**ABOUT THIS EXERCISE:**
Copy out exactly the lines from the one containing "Task: Reply to BloodSea1125's comment" through the end of the records, and no pictures.

**DATA FOR PROCESSING:**
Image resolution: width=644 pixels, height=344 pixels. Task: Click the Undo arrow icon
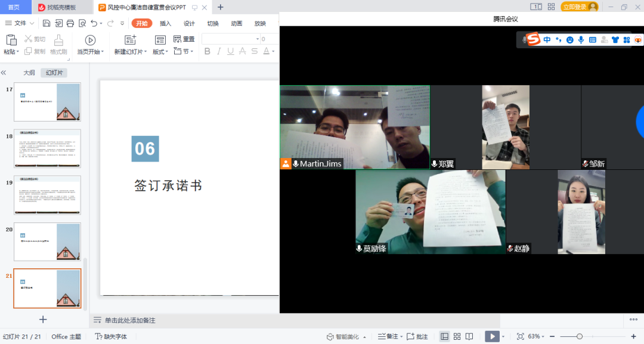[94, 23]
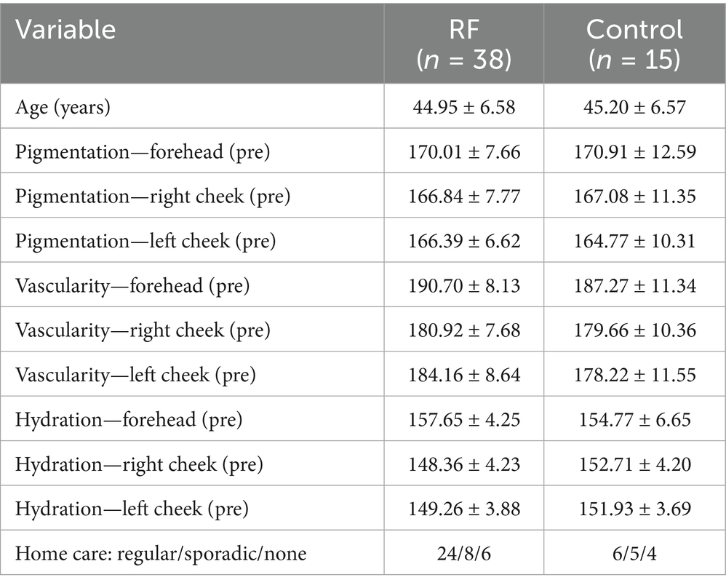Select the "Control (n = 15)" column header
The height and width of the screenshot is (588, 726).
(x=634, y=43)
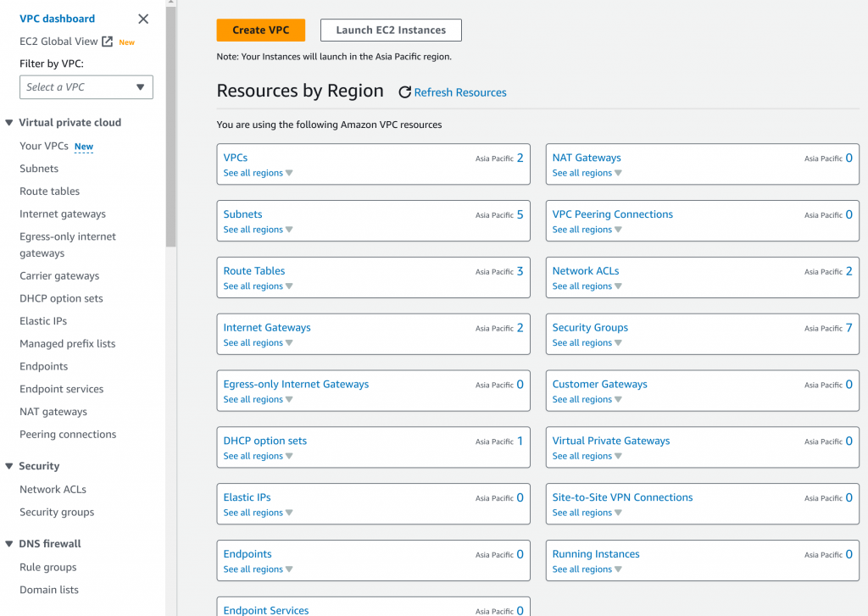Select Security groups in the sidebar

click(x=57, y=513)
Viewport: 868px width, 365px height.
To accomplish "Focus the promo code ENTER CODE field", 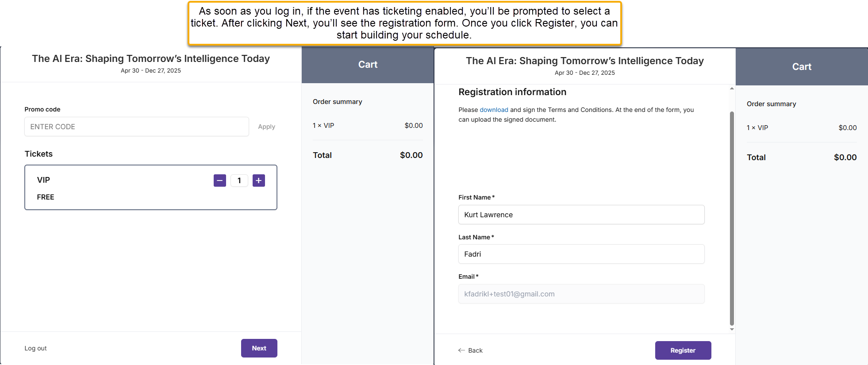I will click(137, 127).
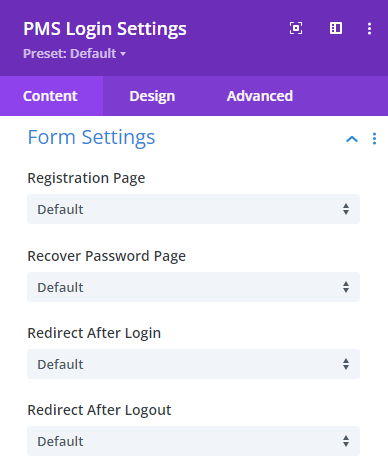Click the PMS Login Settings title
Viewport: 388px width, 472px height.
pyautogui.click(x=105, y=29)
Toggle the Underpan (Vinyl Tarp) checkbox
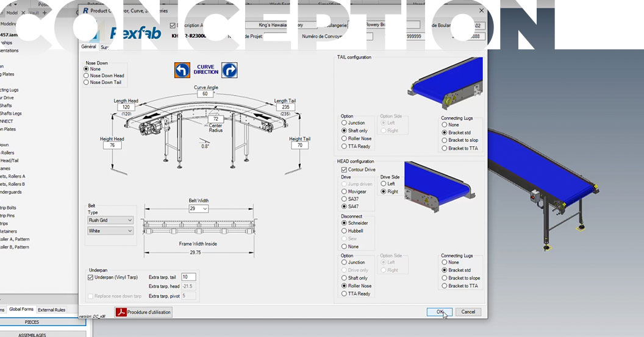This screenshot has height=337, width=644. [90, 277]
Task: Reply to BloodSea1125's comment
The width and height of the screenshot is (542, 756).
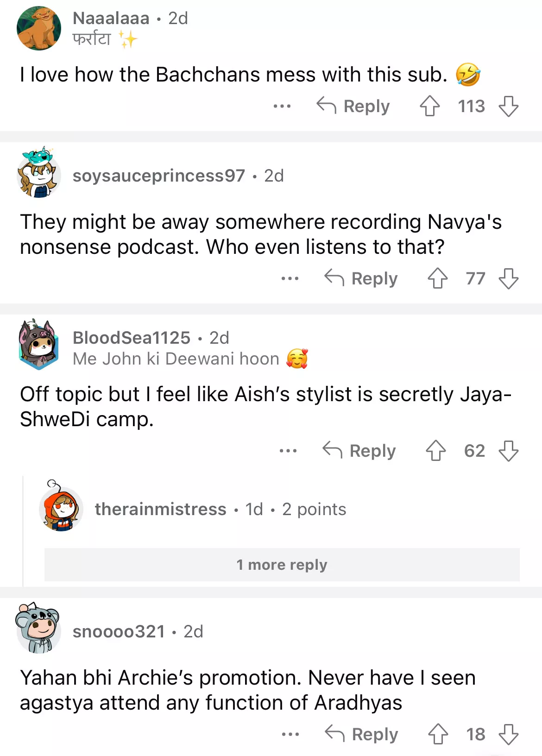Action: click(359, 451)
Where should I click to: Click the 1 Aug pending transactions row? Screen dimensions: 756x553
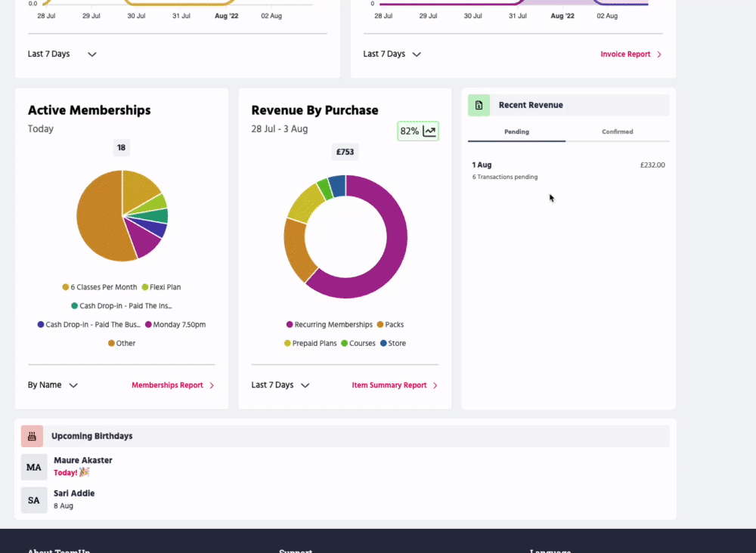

**ANSWER TO THE EXERCISE:**
Task: Reply to BloodSea1125's comment
The width and height of the screenshot is (542, 756).
Action: click(359, 451)
Where should I click to: Click the 1 Aug pending transactions row? Screen dimensions: 756x553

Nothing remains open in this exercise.